President Maduro hopes México City talks will help ease global sanctions while the opposition wants guarantees of free and fair regional elections.
By Argus
Sep 5, 2021
A top Venezuelan official says talks between the government and the opposition aimed at resolving the country’s longstanding political crisis have yielded “partial agreements”.
Parliament speaker Jorge Rodríguez, head of the government delegation, told reporters on Saturday the two sides were working towards agreements, but officials provided no information on the nature of the agreements and a source in the opposition delegation told AFP that “so far, nothing has been agreed”.
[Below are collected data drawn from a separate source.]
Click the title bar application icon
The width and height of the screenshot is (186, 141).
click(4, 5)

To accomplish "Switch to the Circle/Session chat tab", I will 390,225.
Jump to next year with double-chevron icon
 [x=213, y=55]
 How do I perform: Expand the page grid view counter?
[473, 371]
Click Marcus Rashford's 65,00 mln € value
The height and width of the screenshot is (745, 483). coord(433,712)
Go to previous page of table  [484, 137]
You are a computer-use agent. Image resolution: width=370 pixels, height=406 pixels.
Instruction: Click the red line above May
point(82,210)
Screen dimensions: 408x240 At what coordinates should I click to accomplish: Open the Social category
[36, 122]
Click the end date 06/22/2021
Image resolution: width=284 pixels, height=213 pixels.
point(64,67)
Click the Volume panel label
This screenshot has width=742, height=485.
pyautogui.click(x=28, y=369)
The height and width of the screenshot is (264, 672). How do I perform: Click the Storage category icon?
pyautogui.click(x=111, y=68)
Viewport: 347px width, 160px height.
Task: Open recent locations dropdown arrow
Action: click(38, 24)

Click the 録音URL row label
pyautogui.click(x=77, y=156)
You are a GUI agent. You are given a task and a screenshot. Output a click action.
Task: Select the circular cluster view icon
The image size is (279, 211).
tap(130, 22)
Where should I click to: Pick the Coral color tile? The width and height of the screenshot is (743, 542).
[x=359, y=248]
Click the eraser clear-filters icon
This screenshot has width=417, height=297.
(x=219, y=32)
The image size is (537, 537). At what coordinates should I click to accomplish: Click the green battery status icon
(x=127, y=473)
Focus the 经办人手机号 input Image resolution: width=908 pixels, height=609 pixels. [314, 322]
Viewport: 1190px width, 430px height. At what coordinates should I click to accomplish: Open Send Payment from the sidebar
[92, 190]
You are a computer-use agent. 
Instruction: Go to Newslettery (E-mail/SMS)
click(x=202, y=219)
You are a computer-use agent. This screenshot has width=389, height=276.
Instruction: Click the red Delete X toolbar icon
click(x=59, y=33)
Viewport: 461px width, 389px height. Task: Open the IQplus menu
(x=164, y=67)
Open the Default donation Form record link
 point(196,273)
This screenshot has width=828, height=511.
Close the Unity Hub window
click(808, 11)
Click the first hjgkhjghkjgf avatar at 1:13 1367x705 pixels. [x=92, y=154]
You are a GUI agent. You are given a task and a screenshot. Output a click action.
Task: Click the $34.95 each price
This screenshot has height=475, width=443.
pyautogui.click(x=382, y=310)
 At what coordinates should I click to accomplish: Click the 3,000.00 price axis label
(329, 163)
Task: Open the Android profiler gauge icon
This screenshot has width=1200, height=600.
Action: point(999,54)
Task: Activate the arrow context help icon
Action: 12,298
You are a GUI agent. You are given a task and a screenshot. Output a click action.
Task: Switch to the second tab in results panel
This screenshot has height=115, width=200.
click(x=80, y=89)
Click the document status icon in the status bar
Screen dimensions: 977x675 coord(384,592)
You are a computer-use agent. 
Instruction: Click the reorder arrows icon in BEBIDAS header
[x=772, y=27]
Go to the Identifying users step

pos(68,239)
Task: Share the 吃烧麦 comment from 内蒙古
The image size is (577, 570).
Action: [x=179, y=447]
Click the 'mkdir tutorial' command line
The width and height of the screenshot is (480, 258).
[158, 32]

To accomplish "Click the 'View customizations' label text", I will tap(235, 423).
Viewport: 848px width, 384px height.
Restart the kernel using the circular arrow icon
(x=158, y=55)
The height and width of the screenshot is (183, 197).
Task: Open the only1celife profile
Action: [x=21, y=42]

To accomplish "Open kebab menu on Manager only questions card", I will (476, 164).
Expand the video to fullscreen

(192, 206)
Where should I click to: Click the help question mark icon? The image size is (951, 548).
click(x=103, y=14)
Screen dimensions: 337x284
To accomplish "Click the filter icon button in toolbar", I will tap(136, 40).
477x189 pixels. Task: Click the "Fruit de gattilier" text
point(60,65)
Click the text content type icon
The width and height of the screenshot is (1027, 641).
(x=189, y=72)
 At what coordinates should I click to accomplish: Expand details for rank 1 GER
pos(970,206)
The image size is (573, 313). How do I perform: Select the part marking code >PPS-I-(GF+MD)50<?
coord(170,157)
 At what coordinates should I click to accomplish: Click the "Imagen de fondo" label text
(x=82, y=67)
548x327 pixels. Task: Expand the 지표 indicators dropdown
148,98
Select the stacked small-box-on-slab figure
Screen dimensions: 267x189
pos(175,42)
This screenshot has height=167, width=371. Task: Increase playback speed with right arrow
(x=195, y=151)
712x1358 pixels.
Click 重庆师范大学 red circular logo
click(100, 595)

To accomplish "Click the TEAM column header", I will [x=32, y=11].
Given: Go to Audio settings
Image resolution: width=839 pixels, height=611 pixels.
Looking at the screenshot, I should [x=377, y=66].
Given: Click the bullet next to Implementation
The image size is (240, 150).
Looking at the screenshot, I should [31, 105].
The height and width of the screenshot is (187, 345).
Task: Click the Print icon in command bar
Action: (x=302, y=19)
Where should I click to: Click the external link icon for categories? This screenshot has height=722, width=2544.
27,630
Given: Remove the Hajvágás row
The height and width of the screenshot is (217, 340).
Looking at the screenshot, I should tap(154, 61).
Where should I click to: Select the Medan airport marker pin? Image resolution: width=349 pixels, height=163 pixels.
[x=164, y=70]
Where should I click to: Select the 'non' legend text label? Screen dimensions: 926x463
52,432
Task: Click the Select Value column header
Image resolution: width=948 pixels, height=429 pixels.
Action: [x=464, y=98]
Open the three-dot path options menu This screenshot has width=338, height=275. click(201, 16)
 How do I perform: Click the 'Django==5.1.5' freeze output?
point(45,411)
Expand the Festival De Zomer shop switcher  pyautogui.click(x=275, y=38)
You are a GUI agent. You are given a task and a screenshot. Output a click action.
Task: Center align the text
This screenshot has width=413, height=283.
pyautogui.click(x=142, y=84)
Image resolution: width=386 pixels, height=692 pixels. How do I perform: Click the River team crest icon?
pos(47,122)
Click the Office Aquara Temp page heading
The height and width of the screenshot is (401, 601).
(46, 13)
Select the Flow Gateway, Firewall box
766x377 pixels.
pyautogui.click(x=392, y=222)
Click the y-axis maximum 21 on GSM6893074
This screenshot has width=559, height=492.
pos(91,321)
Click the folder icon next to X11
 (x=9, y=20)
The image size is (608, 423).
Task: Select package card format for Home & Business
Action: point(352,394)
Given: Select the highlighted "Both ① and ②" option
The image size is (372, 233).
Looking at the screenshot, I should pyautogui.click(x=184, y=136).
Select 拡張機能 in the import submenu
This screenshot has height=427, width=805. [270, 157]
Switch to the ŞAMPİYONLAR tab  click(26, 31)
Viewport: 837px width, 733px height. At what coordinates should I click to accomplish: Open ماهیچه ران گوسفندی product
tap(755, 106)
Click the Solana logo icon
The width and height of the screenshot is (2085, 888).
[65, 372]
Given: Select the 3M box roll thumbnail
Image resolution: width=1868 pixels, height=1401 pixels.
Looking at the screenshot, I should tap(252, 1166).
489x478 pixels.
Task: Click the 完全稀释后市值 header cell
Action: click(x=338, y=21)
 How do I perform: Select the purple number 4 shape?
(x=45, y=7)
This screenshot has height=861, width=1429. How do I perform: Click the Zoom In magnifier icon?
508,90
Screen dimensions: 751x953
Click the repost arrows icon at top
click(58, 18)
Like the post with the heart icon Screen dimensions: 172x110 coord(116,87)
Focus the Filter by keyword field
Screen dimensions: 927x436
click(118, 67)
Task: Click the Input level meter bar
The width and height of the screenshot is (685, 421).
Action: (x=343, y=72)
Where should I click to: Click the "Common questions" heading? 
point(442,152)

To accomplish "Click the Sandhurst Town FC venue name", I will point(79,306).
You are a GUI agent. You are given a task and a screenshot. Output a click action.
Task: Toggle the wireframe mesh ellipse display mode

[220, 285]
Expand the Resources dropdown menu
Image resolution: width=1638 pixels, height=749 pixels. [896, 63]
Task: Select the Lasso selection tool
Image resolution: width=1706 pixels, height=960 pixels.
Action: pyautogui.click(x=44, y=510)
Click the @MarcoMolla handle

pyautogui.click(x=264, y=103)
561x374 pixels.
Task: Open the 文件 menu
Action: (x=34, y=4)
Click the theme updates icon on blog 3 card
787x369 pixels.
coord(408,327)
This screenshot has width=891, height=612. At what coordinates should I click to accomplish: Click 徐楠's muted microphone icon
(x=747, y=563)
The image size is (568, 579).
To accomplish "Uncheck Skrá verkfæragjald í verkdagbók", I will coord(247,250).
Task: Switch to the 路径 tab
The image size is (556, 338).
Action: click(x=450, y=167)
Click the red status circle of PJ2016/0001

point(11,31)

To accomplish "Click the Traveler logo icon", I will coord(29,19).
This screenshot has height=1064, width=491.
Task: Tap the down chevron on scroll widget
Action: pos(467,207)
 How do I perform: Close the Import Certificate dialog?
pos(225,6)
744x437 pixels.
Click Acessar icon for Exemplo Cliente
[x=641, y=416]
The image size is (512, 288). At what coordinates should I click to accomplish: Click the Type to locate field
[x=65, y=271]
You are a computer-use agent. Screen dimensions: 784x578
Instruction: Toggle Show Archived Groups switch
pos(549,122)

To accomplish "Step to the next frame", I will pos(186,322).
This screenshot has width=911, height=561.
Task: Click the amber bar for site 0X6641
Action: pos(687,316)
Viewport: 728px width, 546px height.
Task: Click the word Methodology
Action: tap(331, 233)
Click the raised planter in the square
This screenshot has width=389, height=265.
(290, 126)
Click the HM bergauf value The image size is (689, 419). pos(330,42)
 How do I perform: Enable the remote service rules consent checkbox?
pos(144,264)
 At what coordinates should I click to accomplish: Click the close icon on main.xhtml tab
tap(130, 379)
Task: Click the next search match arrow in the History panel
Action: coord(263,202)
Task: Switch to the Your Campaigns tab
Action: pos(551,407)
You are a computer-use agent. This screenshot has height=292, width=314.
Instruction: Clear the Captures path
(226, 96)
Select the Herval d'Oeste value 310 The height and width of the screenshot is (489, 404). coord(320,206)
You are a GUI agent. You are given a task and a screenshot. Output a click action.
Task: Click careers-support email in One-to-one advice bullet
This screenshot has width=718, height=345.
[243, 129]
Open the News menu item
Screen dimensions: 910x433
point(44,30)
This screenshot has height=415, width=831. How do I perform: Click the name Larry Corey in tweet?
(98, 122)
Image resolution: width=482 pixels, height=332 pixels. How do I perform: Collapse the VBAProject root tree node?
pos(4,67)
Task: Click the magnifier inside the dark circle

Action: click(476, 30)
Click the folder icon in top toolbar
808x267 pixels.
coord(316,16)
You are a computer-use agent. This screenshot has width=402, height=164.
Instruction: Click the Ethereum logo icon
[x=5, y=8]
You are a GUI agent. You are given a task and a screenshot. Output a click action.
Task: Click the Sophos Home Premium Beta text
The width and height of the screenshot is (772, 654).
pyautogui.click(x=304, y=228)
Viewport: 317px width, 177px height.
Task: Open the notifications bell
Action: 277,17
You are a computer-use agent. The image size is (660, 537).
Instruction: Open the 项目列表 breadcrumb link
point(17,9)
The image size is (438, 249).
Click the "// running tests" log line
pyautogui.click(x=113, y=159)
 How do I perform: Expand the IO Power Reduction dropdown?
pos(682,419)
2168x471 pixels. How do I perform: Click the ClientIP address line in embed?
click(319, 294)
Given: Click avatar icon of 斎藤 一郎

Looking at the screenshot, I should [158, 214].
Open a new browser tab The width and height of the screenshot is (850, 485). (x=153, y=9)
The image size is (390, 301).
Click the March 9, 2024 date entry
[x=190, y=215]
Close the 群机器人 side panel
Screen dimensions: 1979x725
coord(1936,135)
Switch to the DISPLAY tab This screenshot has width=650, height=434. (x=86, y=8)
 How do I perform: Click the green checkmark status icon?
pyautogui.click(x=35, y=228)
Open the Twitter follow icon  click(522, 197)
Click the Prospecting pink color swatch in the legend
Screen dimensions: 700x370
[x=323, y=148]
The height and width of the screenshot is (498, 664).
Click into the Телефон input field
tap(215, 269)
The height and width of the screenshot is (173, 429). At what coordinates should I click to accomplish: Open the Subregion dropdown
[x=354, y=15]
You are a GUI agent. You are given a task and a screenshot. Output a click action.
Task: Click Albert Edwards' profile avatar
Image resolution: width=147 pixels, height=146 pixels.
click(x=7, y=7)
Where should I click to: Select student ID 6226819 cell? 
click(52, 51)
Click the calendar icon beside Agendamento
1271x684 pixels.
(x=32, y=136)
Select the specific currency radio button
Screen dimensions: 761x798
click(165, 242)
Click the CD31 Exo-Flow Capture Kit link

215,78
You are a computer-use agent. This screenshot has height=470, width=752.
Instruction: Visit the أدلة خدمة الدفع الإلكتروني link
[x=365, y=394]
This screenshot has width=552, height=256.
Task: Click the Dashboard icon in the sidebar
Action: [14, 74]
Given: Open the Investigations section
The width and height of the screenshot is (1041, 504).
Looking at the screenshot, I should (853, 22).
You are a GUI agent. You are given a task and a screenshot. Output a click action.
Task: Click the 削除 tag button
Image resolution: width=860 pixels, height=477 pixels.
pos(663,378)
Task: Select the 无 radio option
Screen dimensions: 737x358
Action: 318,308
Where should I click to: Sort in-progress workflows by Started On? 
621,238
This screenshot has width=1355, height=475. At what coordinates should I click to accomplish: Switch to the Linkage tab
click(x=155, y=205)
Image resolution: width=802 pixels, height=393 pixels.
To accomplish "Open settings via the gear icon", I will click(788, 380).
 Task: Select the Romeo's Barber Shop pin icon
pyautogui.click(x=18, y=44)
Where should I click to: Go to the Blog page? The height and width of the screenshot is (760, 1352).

The opposition is hoping to use the talks being held in México City to secure guarantees of free and fair regional elections to be held in the fall, while the government of Nicolás Maduro wants to ease international sanctions on his economically crippled nation.
The talks, mediated by Norway and hosted by México, aim to resolve the crisis that has marked Maduro’s eight-year rule.
The negotiations have a seven-point agenda, including easing sanctions, political rights and electoral guarantees – but not the departure of Maduro, accused by the opposition of fraudulent reelection in 2018.
The government is “very attentive” to all the economic guarantees that have been “wrested, blocked, stolen, withdrawn from the people of Venezuela”, said Rodríguez, adding that Maduro seeks a partial if not total lifting of sanctions in exchange for concessions to the opposition.